Collected data
□ □ □ □
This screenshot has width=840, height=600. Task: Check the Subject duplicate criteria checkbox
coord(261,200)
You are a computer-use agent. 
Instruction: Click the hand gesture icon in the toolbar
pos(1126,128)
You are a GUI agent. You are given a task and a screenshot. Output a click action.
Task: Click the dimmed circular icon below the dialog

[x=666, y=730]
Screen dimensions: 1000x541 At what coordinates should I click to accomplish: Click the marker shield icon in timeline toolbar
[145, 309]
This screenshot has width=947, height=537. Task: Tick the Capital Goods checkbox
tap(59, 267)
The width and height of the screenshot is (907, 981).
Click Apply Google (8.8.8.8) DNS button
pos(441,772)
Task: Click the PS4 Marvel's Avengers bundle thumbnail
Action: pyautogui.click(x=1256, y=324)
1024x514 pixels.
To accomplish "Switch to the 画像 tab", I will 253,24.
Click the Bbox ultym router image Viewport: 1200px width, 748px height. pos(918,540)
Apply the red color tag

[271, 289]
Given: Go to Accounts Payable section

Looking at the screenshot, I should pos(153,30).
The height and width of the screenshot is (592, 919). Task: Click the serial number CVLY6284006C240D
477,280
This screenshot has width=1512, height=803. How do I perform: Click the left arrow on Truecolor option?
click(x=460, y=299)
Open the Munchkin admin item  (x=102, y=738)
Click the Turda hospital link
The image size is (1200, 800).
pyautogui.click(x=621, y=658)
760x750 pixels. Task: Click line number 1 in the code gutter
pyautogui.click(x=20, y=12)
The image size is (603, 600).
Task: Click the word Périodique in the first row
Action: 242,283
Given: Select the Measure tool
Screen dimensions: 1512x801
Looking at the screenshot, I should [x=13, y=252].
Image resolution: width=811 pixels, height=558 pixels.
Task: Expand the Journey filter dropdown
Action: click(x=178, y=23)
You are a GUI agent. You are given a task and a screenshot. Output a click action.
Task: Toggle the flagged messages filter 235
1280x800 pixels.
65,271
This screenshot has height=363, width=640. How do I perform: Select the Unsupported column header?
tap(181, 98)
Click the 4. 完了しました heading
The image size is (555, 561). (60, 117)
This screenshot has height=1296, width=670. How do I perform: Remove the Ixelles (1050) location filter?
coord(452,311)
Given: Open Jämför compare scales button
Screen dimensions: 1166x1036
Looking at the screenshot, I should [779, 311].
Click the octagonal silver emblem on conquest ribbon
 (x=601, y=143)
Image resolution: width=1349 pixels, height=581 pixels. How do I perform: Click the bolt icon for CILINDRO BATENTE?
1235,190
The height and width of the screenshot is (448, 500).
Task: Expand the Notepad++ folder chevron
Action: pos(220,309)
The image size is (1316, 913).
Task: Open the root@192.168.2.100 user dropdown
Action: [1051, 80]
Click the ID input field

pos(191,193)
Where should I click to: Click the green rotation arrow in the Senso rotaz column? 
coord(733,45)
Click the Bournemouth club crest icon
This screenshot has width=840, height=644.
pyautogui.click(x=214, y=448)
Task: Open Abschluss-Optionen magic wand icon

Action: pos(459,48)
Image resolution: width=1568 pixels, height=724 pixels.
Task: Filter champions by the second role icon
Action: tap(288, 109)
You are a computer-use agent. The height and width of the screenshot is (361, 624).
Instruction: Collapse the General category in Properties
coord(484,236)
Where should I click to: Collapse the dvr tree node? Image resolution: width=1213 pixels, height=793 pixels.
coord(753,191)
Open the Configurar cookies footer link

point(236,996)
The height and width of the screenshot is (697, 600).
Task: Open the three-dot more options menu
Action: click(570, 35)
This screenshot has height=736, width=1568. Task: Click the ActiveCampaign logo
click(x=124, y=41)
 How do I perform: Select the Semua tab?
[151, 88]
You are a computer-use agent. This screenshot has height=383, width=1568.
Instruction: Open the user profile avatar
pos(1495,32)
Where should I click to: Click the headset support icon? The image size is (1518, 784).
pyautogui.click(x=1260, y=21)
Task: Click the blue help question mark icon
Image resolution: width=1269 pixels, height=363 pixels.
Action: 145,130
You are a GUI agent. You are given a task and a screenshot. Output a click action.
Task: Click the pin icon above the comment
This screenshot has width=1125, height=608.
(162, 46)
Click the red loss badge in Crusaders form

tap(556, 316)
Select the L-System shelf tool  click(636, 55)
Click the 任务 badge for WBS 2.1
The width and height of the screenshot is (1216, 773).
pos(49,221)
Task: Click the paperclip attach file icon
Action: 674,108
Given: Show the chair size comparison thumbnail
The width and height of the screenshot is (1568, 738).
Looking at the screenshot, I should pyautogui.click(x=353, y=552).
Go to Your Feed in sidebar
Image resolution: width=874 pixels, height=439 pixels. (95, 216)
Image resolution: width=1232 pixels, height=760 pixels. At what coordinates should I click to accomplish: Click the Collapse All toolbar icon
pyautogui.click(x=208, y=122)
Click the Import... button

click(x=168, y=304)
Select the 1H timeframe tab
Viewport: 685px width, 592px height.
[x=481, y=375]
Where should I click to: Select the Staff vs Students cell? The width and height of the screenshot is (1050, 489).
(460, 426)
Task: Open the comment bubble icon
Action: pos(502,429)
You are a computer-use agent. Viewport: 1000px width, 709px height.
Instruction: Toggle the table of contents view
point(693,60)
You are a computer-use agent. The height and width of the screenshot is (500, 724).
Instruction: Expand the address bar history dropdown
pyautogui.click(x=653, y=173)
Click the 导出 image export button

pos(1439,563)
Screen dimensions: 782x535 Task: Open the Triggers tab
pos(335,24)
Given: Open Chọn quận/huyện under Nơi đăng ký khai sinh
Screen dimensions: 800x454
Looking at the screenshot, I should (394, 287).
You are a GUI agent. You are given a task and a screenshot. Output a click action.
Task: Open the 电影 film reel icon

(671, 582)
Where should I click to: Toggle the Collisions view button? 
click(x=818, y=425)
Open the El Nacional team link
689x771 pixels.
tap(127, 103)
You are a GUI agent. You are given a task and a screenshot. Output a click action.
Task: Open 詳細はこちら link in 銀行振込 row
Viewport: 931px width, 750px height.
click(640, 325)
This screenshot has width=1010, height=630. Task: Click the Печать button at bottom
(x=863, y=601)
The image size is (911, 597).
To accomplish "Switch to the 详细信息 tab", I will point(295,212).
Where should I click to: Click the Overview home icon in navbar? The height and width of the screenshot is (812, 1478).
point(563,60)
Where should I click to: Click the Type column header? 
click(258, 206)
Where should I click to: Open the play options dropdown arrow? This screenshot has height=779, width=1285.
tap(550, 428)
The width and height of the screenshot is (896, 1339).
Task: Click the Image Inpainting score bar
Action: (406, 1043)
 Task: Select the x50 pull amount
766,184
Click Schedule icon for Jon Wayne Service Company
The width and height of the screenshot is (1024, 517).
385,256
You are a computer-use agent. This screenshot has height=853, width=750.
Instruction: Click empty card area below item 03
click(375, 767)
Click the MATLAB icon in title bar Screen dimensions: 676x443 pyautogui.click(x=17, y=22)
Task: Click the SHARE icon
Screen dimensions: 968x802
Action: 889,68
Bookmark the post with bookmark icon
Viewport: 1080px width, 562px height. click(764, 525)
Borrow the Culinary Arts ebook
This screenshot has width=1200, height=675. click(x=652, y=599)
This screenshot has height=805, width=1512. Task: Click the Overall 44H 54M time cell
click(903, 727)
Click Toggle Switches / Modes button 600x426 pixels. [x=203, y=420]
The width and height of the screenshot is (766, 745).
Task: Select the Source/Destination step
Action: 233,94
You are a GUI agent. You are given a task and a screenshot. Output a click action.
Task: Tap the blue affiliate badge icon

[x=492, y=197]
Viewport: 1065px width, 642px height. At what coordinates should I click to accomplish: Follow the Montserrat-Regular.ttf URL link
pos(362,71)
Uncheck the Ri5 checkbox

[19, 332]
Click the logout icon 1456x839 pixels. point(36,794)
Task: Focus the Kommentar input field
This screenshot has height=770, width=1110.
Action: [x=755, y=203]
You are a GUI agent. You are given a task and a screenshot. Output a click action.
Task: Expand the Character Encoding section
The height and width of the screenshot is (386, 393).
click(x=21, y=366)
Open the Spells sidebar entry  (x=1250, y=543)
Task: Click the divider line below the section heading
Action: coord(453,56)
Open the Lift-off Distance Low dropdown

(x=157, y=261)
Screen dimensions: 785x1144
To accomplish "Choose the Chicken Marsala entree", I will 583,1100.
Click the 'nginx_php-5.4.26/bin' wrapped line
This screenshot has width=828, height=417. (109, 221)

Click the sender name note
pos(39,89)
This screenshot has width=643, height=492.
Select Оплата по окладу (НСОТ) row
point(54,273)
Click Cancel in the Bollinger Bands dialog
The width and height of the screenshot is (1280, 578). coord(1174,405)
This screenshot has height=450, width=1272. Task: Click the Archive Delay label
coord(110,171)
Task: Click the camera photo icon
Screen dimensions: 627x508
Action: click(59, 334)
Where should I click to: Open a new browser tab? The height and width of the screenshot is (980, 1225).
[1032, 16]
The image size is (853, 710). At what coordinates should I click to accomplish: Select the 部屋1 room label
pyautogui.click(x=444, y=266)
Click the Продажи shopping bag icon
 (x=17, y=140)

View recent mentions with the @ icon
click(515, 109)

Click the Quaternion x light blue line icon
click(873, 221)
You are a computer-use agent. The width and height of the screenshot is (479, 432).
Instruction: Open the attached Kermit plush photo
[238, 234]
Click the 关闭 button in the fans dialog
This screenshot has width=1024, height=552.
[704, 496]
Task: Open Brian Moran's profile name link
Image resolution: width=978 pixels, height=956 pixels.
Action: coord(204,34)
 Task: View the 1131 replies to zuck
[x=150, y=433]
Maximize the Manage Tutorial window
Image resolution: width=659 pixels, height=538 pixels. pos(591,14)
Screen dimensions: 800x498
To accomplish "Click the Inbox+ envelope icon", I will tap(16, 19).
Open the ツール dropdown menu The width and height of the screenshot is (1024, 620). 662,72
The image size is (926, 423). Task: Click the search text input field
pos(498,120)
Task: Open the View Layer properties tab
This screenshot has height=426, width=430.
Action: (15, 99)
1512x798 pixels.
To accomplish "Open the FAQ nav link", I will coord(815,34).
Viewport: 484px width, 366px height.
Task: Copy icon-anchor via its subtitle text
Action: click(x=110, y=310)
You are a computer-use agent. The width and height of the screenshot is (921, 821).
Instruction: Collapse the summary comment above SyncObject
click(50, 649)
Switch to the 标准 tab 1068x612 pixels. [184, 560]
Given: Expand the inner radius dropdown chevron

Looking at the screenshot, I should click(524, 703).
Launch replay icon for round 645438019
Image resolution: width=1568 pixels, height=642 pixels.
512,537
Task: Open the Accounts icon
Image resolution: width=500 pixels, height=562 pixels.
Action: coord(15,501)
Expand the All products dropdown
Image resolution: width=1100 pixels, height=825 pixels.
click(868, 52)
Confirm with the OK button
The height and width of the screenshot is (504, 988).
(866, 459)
□ □ □ □
Exercise objective – Output exactly the lines between the one containing "Image resolution: width=500" and the final line above, both inclusive.

Exercise solution –
Image resolution: width=500 pixels, height=562 pixels.
Action: coord(15,501)
Expand the All products dropdown
Image resolution: width=1100 pixels, height=825 pixels.
click(868, 52)
Confirm with the OK button
The height and width of the screenshot is (504, 988).
(866, 459)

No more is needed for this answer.